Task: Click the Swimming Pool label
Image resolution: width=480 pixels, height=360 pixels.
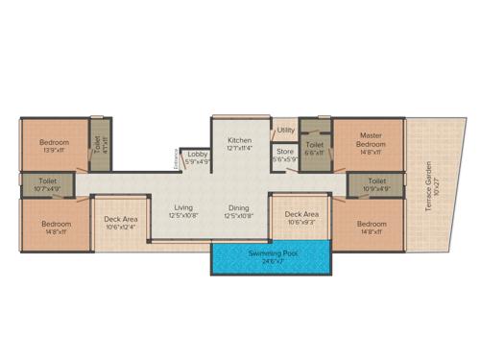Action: click(267, 252)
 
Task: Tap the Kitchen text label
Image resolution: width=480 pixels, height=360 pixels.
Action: click(240, 140)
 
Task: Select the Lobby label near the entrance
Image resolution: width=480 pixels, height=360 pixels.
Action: click(199, 154)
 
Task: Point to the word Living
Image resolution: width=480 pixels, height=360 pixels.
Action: click(183, 207)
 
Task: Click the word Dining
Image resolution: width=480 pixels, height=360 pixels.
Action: click(239, 207)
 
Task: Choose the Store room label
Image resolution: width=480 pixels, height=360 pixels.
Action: click(285, 151)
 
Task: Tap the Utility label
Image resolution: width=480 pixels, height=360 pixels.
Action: click(286, 130)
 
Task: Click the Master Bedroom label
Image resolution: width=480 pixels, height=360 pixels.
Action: click(371, 140)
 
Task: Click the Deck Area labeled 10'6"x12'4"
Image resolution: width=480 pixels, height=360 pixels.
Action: click(121, 220)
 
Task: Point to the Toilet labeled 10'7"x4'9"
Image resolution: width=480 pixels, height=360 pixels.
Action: click(47, 180)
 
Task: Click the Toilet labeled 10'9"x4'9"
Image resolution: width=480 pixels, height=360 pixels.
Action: click(376, 180)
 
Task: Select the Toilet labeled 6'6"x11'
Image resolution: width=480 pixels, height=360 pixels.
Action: click(314, 145)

★ ★ ★

(WORK TO DO)
Copy the listing above word for word, from start to finish, leaving out the picture.

(FINISHED ANSWER)
Task: Click the Swimming Pool label
Image resolution: width=480 pixels, height=360 pixels.
Action: click(267, 252)
 
Task: Tap the Kitchen text label
Image resolution: width=480 pixels, height=360 pixels.
Action: click(240, 140)
 
Task: Select the Lobby label near the entrance
Image resolution: width=480 pixels, height=360 pixels.
Action: click(199, 154)
 
Task: Point to the word Living
Image resolution: width=480 pixels, height=360 pixels.
Action: click(183, 207)
 
Task: Click the word Dining
Image resolution: width=480 pixels, height=360 pixels.
Action: click(239, 207)
 
Task: Choose the Store room label
Image resolution: width=480 pixels, height=360 pixels.
Action: click(285, 151)
 
Task: Tap the Utility label
Image resolution: width=480 pixels, height=360 pixels.
Action: click(286, 130)
 
Task: Click the Master Bedroom label
Image resolution: width=480 pixels, height=360 pixels.
Action: click(371, 140)
 
Task: Click the Deck Area labeled 10'6"x12'4"
Image resolution: width=480 pixels, height=360 pixels.
Action: click(121, 220)
 
Task: Point to the Toilet labeled 10'7"x4'9"
Image resolution: width=480 pixels, height=360 pixels.
Action: click(47, 180)
 
Task: Click the Toilet labeled 10'9"x4'9"
Image resolution: width=480 pixels, height=360 pixels.
Action: click(376, 180)
 
Task: Select the Toilet labeled 6'6"x11'
Image resolution: width=480 pixels, height=360 pixels.
Action: click(314, 145)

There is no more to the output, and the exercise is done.